EXERCISE GOAL: Please reproduce the entries in full. Keep every character the same.

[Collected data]

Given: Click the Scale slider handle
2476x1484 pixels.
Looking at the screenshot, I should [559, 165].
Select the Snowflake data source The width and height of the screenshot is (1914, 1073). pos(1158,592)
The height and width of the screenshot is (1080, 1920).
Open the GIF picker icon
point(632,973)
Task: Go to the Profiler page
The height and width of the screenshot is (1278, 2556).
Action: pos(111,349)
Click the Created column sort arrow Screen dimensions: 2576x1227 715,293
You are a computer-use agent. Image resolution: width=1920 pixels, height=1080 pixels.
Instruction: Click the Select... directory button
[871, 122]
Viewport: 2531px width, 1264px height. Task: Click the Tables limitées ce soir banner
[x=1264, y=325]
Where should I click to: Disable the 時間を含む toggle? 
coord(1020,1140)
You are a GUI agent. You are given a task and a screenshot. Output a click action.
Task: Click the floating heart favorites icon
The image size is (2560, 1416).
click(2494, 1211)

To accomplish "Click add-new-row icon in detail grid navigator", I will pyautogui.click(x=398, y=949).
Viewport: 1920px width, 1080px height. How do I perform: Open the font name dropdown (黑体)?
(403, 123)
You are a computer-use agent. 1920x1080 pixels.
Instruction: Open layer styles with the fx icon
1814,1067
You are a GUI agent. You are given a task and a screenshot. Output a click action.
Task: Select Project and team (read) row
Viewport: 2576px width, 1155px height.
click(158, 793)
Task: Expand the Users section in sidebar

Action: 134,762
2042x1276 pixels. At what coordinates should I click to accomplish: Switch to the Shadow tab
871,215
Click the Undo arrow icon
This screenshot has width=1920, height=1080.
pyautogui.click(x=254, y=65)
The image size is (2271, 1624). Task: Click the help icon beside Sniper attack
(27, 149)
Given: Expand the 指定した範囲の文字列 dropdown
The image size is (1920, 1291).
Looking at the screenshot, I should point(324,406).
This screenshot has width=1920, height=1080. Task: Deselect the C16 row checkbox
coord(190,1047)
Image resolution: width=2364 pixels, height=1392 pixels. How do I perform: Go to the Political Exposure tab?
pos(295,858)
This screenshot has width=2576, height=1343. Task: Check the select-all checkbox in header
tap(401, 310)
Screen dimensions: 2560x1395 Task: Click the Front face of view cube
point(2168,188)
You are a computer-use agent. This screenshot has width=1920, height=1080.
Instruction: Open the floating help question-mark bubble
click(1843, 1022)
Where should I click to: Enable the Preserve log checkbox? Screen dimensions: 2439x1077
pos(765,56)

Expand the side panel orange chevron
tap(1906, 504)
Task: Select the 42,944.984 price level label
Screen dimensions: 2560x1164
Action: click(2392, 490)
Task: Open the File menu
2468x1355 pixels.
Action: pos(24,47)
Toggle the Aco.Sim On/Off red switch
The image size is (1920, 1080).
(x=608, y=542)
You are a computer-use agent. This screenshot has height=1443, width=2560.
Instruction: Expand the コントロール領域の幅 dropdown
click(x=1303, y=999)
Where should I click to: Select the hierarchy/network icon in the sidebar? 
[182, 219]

ANSWER AREA:
Given: Click the Scale slider handle
2476x1484 pixels.
Looking at the screenshot, I should [559, 165].
Select the Snowflake data source The width and height of the screenshot is (1914, 1073). pos(1158,592)
The height and width of the screenshot is (1080, 1920).
Open the GIF picker icon
point(632,973)
Task: Go to the Profiler page
The height and width of the screenshot is (1278, 2556).
Action: pos(111,349)
Click the Created column sort arrow Screen dimensions: 2576x1227 715,293
You are a computer-use agent. Image resolution: width=1920 pixels, height=1080 pixels.
Instruction: Click the Select... directory button
[871, 122]
Viewport: 2531px width, 1264px height. Task: Click the Tables limitées ce soir banner
[x=1264, y=325]
Where should I click to: Disable the 時間を含む toggle? 
coord(1020,1140)
You are a GUI agent. You are given a task and a screenshot. Output a click action.
Task: Click the floating heart favorites icon
The image size is (2560, 1416).
click(2494, 1211)

To accomplish "Click add-new-row icon in detail grid navigator", I will pyautogui.click(x=398, y=949).
Viewport: 1920px width, 1080px height. How do I perform: Open the font name dropdown (黑体)?
(403, 123)
You are a computer-use agent. 1920x1080 pixels.
Instruction: Open layer styles with the fx icon
1814,1067
You are a GUI agent. You are given a task and a screenshot. Output a click action.
Task: Select Project and team (read) row
Viewport: 2576px width, 1155px height.
click(158, 793)
Task: Expand the Users section in sidebar

Action: 134,762
2042x1276 pixels. At what coordinates should I click to accomplish: Switch to the Shadow tab
871,215
Click the Undo arrow icon
This screenshot has width=1920, height=1080.
pyautogui.click(x=254, y=65)
The image size is (2271, 1624). Task: Click the help icon beside Sniper attack
(27, 149)
Given: Expand the 指定した範囲の文字列 dropdown
The image size is (1920, 1291).
Looking at the screenshot, I should point(324,406).
This screenshot has width=1920, height=1080. Task: Deselect the C16 row checkbox
coord(190,1047)
Image resolution: width=2364 pixels, height=1392 pixels. How do I perform: Go to the Political Exposure tab?
pos(295,858)
This screenshot has width=2576, height=1343. Task: Check the select-all checkbox in header
tap(401, 310)
Screen dimensions: 2560x1395 Task: Click the Front face of view cube
point(2168,188)
You are a computer-use agent. This screenshot has width=1920, height=1080.
Instruction: Open the floating help question-mark bubble
click(1843, 1022)
Where should I click to: Enable the Preserve log checkbox? Screen dimensions: 2439x1077
pos(765,56)

Expand the side panel orange chevron
tap(1906, 504)
Task: Select the 42,944.984 price level label
Screen dimensions: 2560x1164
Action: click(2392, 490)
Task: Open the File menu
2468x1355 pixels.
Action: pos(24,47)
Toggle the Aco.Sim On/Off red switch
The image size is (1920, 1080).
(x=608, y=542)
You are a computer-use agent. This screenshot has height=1443, width=2560.
Instruction: Expand the コントロール領域の幅 dropdown
click(x=1303, y=999)
Where should I click to: Select the hierarchy/network icon in the sidebar? 
[182, 219]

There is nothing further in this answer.